CONSIGNE = Poursuivez le texte ci-dessous sur les leçons du dialogue de Sun City pour la RDC, en reprenant après sa dernière phrase.

TEXTE SOURCE =
Ce que la RDC peut encore apprendre
Le dialogue de Sun City n’a pas tout réglé. Mais il a montré que l’inclusivité, la pression extérieure, et des garanties solides peuvent faire taire les armes.
Dans le contexte actuel, un nouveau dialogue national devrait s’appuyer sur ces mêmes bases, tout en tirant les leçons de l’échec partiel du précédent :
- Inclure la société civile réelle, pas celle cooptée par les partis politiques.
- Assurer un suivi indépendant des engagements pris.
- Mobiliser les pays voisins pour garantir leur non-ingérence, sous pression de l’Union africaine et des Nations unies.
- Donner une place aux diasporas et communautés transfrontalières, souvent exclues des discussions.
Dialogue 2.0 : mode d’emploi
Il ne s’agit pas de refaire Sun City à l’identique. Le contexte a changé, la fragmentation est plus profonde, la méfiance plus forte. Mais l’esprit du Dialogue Inter-Congolais reste un guide précieux : écouter tous les Congolais, créer un cadre structurant, internationaliser les garanties.

DONNÉES BRUTES =
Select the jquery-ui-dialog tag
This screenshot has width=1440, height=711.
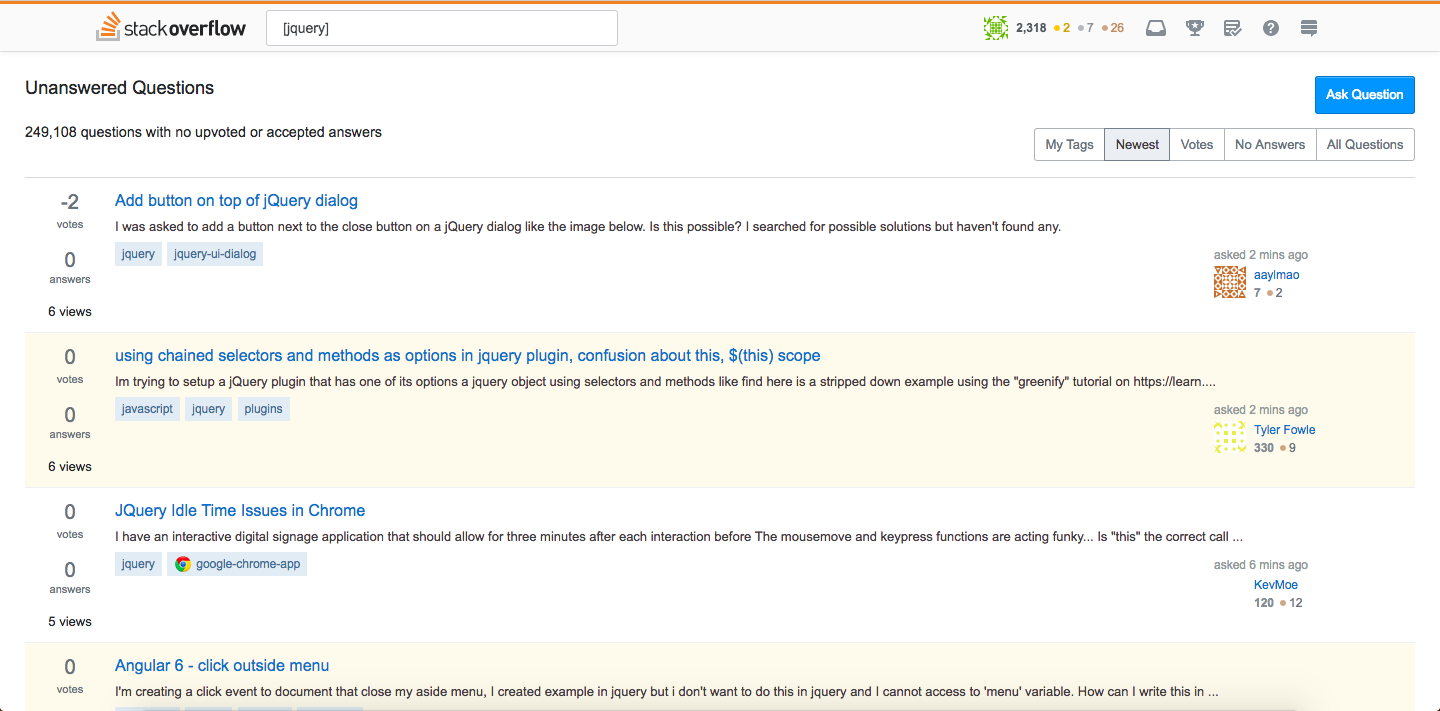click(214, 253)
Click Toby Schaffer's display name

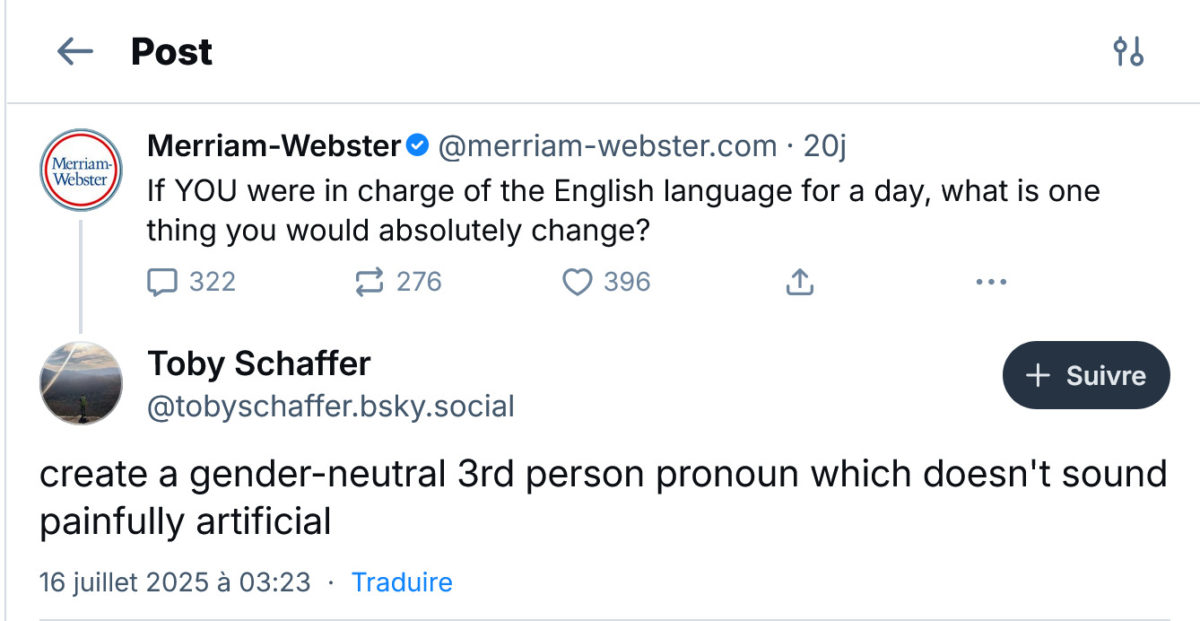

RÉPONSE =
Sans cela, les armes continueront de parler. Et les Congolais continueront de fuir.
Parler avant qu’il ne soit trop tard
Le Congo ne manque ni de textes, ni de résolutions, ni de diplomates bien intentionnés. Il manque de volonté politique. Celle de dire : plus jamais ça. Plus jamais des millions de morts oubliés. Plus jamais une paix signée sans être respectée.
Le Dialogue Inter-Congolais nous a montré que le Congo peut se parler à lui-même. Il est temps de recommencer.